The bottom line: So far the fourth quarter is somewhat messy, Bob reports. Many companies are very profitable, but the new tax law has thrown off net profits — especially for companies, like AbbVie and Eli Lilly, that had to pay taxes on their newly repatriated overseas cash.
Quick take: Health insurers and some device companies raked in a lot of cash, and pharmaceutical companies are expecting 2018 to be a banner year due to lower taxes.
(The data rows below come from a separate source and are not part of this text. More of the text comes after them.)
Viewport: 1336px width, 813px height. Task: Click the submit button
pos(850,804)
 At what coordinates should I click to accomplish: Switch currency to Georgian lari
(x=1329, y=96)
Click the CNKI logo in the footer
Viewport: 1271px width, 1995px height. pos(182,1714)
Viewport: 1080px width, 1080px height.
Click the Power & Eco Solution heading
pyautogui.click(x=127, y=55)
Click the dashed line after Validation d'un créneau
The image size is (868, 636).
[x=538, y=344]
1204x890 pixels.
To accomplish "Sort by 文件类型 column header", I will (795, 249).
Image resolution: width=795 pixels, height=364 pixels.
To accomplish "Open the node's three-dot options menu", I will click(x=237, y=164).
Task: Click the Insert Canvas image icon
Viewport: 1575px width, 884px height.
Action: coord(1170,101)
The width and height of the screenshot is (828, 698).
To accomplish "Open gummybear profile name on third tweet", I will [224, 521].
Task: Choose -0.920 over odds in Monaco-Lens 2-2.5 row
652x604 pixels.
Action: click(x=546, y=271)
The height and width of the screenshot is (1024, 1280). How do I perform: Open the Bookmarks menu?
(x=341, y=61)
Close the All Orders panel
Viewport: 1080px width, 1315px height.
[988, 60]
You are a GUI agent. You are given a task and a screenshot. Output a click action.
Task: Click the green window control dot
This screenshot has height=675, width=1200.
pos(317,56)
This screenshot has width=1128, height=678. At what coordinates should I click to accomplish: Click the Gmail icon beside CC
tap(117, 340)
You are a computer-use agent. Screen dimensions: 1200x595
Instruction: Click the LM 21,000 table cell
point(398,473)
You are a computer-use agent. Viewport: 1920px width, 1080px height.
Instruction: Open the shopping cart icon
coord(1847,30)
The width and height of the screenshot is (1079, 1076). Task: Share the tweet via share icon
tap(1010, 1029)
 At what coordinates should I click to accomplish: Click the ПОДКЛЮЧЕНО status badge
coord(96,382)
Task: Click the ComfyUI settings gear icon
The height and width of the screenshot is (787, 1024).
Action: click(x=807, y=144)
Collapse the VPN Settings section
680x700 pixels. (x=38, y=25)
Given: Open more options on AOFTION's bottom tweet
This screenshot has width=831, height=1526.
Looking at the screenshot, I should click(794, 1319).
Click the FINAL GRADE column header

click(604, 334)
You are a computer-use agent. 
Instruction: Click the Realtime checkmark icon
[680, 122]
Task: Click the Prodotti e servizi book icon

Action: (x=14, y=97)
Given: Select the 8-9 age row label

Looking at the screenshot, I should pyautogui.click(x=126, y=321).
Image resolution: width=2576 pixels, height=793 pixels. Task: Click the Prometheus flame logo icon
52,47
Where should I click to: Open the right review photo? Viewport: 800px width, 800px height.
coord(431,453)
The signs for pharmacies and drug distributors are mixed.
- McKesson CEO John Hammergren rolled out the drug industry defense that spending on pharmaceuticals is “an investment that’s well-made” and also voiced his displeasure with a new Canadian agreement that will slash the prices of generic drugs.
Go deeper: If numbers, rows and columns are your jam, remember to follow Bob’s earnings spreadsheet.
Let the Medicare lobbying begin
ICYMI, the Centers for Medicare and Medicaid Services released its annual proposal yesterday explaining its proposed payment rates and new policies for Medicare Advantage and Part D plans — kicking off 60 days of lobbying from the industry. (Bob had this quick summary yesterday.)
Aside from the moderately high pay raise, Bob caught a couple other interesting nuggets in the 231-page document (and will continue to hunt for more).
What to watch:
- “Given the urgency and scope of the national opioid epidemic,” Part D plans would have to retroactively review claims to see if members are likely to overuse opioids, and plans would have to implement a limit on initial prescription fills.
- CMS is finally going through with full cuts to Medicare Advantage plans offered by employers and unions. Watch to see how insurers and employers react — they hated the policy when it was first proposed two years ago.